The embodiment shown in FIG. 5 operates in the same manner as the embodiment of FIG. 4, with the exception that a person places one or both of his/her feet in single stirrup 270, instead of in individual stirrups. It should be appreciated that the embodiment of FIG. 5 may be used with an adjustment member 30 as shown in FIG. 1.

By allowing a person to support his/her weight with the suspension trauma relief device, the negative effects of suspension trauma can be minimized. Exerting a force on the stirrups with his/her feet requires a person to use leg muscles, which results in increased blood circulation. In addition, supporting a person's weight with the suspension trauma relief device also reduces the support needed by a safety harness. Supporting a person's body weight with a safety harness can have a negative impact on blood circulation, due to the constrictive effect of the straps. This is especially true of the straps around a person's lower body or legs, which support the majority of the person's weight after a fall. The harness straps must be tight enough to secure a person in the event of a fall, and become even more constrictive if the person's full body weight is supported by them after a fall. This constrictive effect, coupled with a lack of muscle use and the force of gravity, contribute to increase the likelihood of suspension trauma. However, by allowing a person to support his or her weight with the suspension trauma relief device, the constrictive effects of the safety harness straps are greatly reduced. This, in combination with the use of leg muscles to support the person's weight, will increase blood circulation and reduce the effects of suspension trauma.

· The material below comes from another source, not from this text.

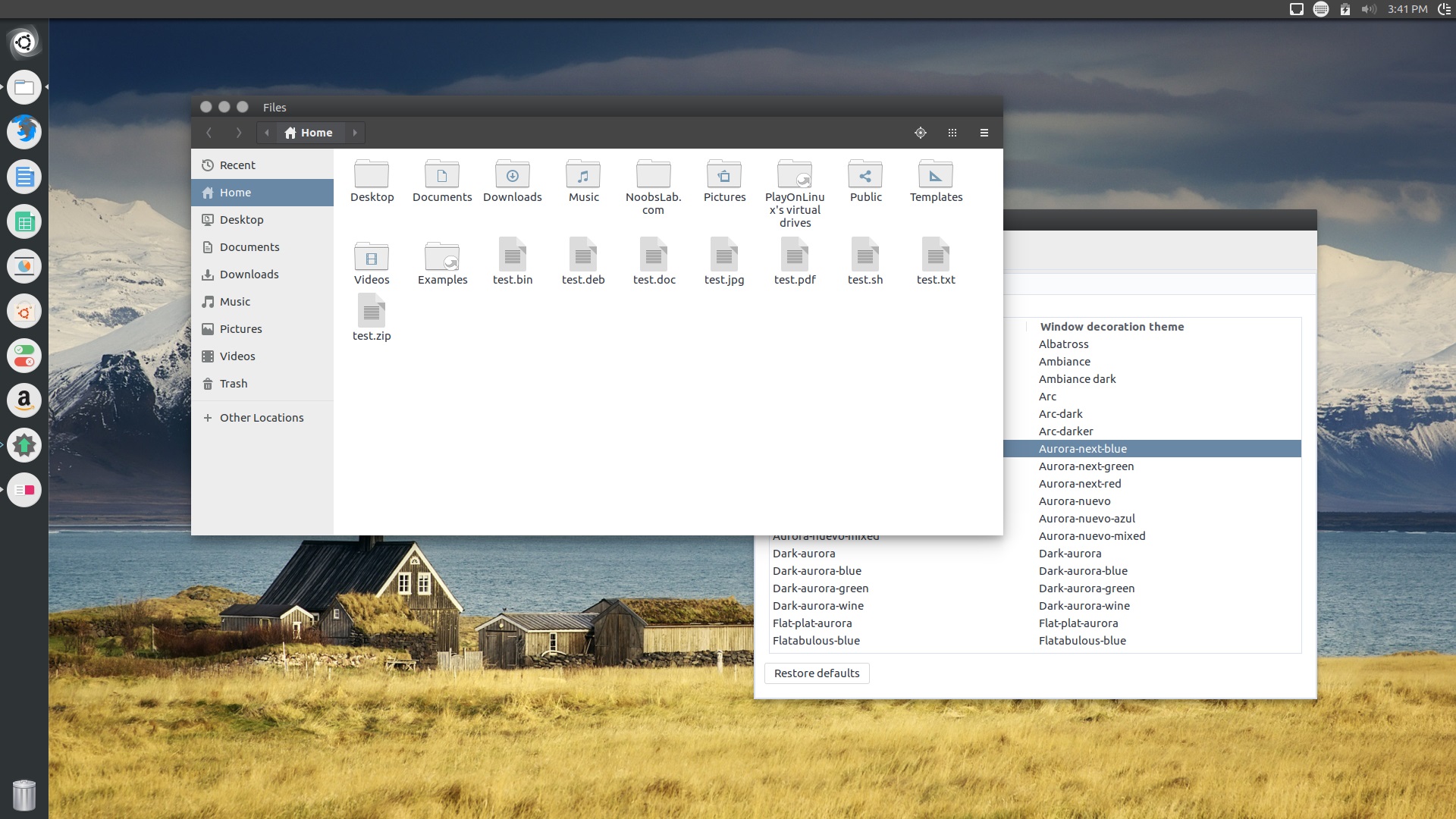Switch Files to grid view

pos(952,132)
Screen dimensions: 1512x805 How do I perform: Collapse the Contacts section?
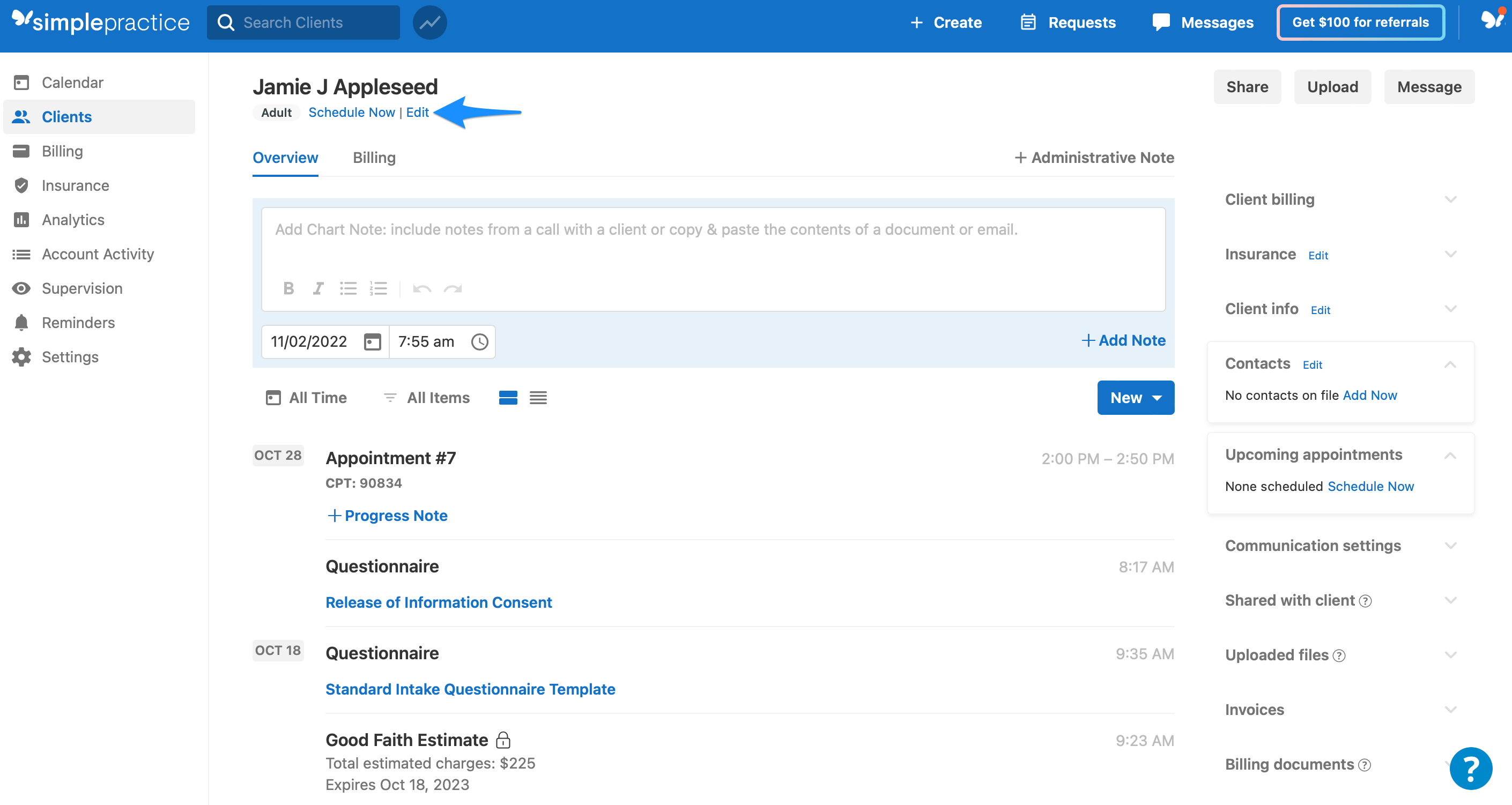pos(1451,364)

The suspension trauma relief device should be attached to the person's safety harness or other suspension device as part of the personal protective equipment routinely used by persons working at elevated heights. While the suspension trauma relief device is simple to operate, a sufficient level of training will be required to teach a person how to properly use the device. With proper use, the suspension trauma relief device will allow a person who has fallen to minimize the effects of suspension trauma while waiting on rescue personnel to safely retrieve the fallen person. Rescue personnel should also be trained on how to reduce the effects of suspension trauma during (and after) rescue operations.

While preferred embodiments of the present invention have been shown and described, modifications thereof can be made by one skilled in the art without departing from the spirit or teachings of this invention. The embodiments described herein are exemplary only and are not limiting. The particular features of the embodiments described above are exemplary of the invention and may be useful with different embodiments not necessarily having all of the same features. For example, loops 25, 35, 45, 75, and 85 in FIG. 1 may be replaced with other connection or attachment mechanisms or devices, including clasps, hooks, or carabiners. Use of the terms “connect” or “attach” (and variations thereof) in the specification and claims includes both direct and indirect means of connection or attachment. Furthermore, adjustment member 30 in FIG. 1 may be any device capable of adjusting and securing a support member.

Similar modifications may be performed to the embodiments shown in FIGS. 4 and 5 without departing from the spirit or teachings of this invention. Many variations and modifications are possible and are within the scope of the invention. Accordingly, the scope of protection is not limited to the embodiments described herein.